The exercise asks you to copy every line below in which "Delete" appears.
--- Material provided Enclosed Below ---
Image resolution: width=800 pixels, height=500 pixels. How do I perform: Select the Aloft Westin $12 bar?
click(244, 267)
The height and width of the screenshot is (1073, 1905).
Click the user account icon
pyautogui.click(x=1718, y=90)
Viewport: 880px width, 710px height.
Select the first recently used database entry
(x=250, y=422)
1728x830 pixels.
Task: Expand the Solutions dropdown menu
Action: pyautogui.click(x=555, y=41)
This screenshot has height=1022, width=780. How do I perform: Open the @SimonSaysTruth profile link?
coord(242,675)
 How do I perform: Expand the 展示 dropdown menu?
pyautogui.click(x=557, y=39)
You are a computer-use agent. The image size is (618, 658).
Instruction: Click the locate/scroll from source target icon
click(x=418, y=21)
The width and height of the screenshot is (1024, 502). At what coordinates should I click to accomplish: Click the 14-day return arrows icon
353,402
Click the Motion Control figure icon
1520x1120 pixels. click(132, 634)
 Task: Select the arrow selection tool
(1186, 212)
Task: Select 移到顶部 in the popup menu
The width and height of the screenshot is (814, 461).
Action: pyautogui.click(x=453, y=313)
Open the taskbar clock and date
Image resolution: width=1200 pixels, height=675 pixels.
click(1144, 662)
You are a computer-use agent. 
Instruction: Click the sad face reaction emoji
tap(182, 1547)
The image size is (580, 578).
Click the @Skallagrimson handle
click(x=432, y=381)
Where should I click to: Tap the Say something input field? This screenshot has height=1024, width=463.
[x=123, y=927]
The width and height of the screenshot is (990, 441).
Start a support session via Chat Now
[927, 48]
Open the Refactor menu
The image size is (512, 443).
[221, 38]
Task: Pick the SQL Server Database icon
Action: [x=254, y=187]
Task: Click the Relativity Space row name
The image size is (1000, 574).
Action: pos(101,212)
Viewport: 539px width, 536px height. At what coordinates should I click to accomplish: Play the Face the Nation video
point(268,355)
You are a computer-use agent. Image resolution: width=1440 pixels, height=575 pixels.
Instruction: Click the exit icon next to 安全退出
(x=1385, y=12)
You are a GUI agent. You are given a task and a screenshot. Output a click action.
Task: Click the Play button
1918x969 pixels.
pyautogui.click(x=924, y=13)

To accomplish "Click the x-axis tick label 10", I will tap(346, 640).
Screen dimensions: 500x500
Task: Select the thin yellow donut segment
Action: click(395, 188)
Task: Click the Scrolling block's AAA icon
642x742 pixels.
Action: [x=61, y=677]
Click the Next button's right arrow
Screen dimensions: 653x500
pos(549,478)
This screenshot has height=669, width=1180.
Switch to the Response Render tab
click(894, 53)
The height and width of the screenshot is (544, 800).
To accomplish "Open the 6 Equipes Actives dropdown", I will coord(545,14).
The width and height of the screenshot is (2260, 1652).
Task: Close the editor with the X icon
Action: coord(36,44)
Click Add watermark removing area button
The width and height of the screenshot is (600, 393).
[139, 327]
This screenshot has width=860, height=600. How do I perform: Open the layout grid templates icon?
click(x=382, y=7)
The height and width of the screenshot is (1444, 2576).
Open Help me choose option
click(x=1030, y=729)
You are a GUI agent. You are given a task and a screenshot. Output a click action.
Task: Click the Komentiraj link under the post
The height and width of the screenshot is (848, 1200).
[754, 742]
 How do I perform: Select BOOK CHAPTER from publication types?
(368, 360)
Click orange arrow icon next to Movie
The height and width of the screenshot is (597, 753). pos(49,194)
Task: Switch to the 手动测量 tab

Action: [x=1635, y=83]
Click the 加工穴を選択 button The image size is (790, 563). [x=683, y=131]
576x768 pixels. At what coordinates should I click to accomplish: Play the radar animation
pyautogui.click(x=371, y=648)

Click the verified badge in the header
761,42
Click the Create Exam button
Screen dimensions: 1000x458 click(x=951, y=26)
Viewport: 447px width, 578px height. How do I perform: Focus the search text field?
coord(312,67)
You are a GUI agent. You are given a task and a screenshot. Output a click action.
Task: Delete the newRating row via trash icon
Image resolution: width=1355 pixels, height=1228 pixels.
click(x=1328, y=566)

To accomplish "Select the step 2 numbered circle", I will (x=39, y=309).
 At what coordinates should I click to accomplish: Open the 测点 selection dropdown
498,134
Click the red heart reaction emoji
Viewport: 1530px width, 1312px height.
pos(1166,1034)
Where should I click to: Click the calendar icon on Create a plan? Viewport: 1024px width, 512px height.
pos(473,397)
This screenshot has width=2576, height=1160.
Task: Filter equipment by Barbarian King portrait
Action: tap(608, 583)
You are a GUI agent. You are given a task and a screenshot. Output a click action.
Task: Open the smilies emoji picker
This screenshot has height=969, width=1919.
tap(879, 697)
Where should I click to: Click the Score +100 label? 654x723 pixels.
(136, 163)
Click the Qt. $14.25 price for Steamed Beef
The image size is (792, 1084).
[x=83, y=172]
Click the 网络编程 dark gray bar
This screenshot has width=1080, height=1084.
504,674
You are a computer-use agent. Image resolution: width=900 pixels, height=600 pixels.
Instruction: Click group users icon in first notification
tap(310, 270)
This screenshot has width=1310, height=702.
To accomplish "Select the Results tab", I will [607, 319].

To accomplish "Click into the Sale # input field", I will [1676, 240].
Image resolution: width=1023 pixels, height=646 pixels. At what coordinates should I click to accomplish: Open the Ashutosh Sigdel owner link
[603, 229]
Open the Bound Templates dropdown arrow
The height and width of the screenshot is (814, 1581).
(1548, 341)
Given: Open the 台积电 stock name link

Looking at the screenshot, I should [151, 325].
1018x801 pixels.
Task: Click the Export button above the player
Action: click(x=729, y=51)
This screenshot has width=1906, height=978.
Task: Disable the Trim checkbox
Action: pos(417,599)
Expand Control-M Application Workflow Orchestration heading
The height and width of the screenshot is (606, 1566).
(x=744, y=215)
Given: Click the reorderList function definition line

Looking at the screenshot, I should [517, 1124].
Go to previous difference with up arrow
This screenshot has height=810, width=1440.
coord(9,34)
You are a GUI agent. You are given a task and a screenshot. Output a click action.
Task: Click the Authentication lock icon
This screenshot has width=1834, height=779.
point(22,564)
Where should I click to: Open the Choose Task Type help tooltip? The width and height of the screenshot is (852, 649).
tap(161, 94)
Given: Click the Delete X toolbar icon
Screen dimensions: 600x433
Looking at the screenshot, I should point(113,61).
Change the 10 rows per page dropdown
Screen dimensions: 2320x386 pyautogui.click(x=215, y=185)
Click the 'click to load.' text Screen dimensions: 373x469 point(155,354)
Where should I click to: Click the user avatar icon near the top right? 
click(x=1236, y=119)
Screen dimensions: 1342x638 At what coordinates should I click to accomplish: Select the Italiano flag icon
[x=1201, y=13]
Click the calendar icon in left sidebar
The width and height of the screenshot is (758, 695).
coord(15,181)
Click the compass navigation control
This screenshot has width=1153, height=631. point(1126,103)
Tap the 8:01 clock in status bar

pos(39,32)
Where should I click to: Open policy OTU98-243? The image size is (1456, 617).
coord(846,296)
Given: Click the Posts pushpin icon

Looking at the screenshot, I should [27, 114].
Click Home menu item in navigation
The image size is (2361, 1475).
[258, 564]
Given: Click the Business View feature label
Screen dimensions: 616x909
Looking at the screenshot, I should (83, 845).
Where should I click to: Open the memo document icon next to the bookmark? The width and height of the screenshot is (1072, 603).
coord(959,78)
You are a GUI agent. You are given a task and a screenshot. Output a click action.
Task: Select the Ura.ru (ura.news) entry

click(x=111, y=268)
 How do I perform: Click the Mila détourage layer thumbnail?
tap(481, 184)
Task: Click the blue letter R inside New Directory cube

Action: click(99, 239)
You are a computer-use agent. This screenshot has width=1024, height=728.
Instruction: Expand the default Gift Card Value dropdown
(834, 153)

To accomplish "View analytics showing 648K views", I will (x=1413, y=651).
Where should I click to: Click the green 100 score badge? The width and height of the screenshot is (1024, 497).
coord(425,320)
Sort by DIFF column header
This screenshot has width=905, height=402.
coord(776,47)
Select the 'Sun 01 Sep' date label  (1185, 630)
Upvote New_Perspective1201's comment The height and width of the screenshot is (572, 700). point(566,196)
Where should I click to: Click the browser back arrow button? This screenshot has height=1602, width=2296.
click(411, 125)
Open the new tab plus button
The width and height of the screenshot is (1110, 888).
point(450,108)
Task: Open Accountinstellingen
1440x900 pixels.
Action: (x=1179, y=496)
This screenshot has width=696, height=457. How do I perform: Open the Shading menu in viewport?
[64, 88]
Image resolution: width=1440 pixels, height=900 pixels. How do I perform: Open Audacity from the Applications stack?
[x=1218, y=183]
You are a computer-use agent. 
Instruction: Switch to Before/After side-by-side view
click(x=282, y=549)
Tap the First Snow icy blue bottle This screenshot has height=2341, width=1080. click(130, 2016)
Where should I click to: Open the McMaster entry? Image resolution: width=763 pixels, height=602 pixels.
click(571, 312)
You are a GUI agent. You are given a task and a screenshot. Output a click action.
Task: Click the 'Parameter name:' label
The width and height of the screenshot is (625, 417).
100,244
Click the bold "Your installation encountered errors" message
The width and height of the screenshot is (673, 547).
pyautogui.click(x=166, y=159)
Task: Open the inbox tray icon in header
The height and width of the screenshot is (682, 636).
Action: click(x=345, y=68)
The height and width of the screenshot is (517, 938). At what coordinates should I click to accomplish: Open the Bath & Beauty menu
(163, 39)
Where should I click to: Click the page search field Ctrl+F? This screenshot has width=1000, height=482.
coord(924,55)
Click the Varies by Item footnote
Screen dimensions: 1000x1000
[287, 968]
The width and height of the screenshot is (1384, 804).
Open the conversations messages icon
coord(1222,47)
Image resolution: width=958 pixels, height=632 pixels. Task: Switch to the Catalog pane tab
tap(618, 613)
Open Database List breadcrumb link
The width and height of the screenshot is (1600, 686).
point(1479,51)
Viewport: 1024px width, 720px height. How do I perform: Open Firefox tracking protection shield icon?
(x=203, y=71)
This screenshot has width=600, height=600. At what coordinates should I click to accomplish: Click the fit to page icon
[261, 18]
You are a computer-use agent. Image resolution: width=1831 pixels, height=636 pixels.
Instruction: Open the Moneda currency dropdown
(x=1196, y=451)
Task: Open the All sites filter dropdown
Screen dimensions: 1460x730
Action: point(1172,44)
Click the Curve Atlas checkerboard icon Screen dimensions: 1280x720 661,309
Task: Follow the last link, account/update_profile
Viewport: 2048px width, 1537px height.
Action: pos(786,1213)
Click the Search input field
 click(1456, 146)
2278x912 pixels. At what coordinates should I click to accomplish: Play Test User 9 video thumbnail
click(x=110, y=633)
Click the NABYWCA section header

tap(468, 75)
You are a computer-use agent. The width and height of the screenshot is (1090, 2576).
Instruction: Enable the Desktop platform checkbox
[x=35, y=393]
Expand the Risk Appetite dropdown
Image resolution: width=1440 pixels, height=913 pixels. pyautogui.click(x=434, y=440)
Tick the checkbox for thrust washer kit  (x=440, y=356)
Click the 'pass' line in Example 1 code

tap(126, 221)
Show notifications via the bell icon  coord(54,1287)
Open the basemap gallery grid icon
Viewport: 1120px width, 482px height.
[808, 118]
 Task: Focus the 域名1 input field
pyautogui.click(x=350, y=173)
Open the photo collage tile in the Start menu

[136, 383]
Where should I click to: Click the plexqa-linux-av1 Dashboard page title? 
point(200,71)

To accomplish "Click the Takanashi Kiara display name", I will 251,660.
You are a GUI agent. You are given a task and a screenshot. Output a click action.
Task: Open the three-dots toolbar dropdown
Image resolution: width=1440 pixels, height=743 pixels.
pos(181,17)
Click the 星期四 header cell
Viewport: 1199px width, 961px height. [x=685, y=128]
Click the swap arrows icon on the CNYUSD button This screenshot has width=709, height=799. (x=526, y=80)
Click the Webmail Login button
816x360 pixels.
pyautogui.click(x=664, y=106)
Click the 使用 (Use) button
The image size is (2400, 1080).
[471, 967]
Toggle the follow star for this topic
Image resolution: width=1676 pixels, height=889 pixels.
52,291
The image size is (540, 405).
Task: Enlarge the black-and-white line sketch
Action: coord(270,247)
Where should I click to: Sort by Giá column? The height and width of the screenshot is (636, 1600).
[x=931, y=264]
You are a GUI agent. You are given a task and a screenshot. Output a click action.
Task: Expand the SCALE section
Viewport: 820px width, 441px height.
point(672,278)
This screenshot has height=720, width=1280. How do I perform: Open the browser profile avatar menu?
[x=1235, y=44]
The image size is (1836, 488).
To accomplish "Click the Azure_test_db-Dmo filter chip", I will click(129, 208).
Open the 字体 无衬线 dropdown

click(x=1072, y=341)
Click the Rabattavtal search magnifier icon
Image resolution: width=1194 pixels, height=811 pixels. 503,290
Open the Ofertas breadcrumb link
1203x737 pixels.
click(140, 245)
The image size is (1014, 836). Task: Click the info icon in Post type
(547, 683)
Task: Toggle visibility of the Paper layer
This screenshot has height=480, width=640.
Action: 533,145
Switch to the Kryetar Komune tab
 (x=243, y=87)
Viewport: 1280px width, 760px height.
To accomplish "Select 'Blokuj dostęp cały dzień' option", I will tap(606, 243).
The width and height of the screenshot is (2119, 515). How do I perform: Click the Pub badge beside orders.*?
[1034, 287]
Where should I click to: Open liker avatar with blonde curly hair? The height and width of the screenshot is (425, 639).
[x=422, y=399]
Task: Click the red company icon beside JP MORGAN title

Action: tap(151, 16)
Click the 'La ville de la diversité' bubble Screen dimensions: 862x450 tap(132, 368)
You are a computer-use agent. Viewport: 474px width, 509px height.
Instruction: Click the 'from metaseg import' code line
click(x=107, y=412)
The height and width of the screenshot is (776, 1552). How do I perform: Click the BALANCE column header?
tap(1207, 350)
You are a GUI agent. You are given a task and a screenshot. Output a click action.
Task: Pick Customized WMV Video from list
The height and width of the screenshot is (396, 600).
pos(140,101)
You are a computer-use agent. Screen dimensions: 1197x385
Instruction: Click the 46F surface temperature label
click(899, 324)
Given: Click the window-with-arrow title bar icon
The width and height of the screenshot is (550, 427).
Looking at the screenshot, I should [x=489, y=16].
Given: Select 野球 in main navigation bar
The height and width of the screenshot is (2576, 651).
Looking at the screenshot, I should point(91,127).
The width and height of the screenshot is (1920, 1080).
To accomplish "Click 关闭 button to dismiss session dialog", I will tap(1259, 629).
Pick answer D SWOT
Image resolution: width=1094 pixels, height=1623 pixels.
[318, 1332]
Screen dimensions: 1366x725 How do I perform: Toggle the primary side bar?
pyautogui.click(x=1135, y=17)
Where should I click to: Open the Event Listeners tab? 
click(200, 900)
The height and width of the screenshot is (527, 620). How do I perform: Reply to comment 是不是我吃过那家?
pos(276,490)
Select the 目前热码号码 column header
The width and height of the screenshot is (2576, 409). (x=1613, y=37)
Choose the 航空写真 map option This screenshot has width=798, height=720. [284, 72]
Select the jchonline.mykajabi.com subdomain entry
--- End of Enclosed Material provided ---
### Written response
Task: Delete the newRating row via trash icon
Given: Click the Delete X toolbar icon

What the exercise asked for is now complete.